(Collected data)

::::::

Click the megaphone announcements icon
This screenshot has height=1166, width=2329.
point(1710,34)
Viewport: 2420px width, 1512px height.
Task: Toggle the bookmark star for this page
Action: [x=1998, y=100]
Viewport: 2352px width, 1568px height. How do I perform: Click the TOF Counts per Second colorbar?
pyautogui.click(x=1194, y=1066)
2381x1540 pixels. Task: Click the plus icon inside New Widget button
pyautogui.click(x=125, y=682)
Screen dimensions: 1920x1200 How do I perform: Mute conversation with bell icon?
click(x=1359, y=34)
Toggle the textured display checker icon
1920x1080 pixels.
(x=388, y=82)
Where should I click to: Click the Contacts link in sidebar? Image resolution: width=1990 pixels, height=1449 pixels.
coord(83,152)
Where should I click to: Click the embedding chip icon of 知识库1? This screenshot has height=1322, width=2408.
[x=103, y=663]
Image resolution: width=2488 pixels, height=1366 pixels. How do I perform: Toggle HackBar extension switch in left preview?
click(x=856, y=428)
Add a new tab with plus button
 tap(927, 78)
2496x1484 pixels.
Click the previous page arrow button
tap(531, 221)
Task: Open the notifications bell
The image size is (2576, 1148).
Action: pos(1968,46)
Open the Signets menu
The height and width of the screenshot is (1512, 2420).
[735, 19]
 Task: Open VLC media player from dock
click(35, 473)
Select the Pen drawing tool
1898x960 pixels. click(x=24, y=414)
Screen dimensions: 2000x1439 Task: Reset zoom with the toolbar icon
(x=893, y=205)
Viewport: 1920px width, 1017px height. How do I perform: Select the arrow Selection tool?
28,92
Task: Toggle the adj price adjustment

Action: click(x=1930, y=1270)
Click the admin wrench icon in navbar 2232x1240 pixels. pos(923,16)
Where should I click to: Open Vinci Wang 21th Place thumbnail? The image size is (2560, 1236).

::::::

Exercise directions: Copy out each entry exactly, leaving nothing out.

Exercise response:
Click the megaphone announcements icon
This screenshot has height=1166, width=2329.
point(1710,34)
Viewport: 2420px width, 1512px height.
Task: Toggle the bookmark star for this page
Action: [x=1998, y=100]
Viewport: 2352px width, 1568px height. How do I perform: Click the TOF Counts per Second colorbar?
pyautogui.click(x=1194, y=1066)
2381x1540 pixels. Task: Click the plus icon inside New Widget button
pyautogui.click(x=125, y=682)
Screen dimensions: 1920x1200 How do I perform: Mute conversation with bell icon?
click(x=1359, y=34)
Toggle the textured display checker icon
1920x1080 pixels.
(x=388, y=82)
Where should I click to: Click the Contacts link in sidebar? Image resolution: width=1990 pixels, height=1449 pixels.
coord(83,152)
Where should I click to: Click the embedding chip icon of 知识库1? This screenshot has height=1322, width=2408.
[x=103, y=663]
Image resolution: width=2488 pixels, height=1366 pixels. How do I perform: Toggle HackBar extension switch in left preview?
click(x=856, y=428)
Add a new tab with plus button
 tap(927, 78)
2496x1484 pixels.
Click the previous page arrow button
tap(531, 221)
Task: Open the notifications bell
The image size is (2576, 1148).
Action: pos(1968,46)
Open the Signets menu
The height and width of the screenshot is (1512, 2420).
[735, 19]
 Task: Open VLC media player from dock
click(35, 473)
Select the Pen drawing tool
1898x960 pixels. click(x=24, y=414)
Screen dimensions: 2000x1439 Task: Reset zoom with the toolbar icon
(x=893, y=205)
Viewport: 1920px width, 1017px height. How do I perform: Select the arrow Selection tool?
28,92
Task: Toggle the adj price adjustment

Action: click(x=1930, y=1270)
Click the admin wrench icon in navbar 2232x1240 pixels. pos(923,16)
Where should I click to: Open Vinci Wang 21th Place thumbnail? The image size is (2560, 1236).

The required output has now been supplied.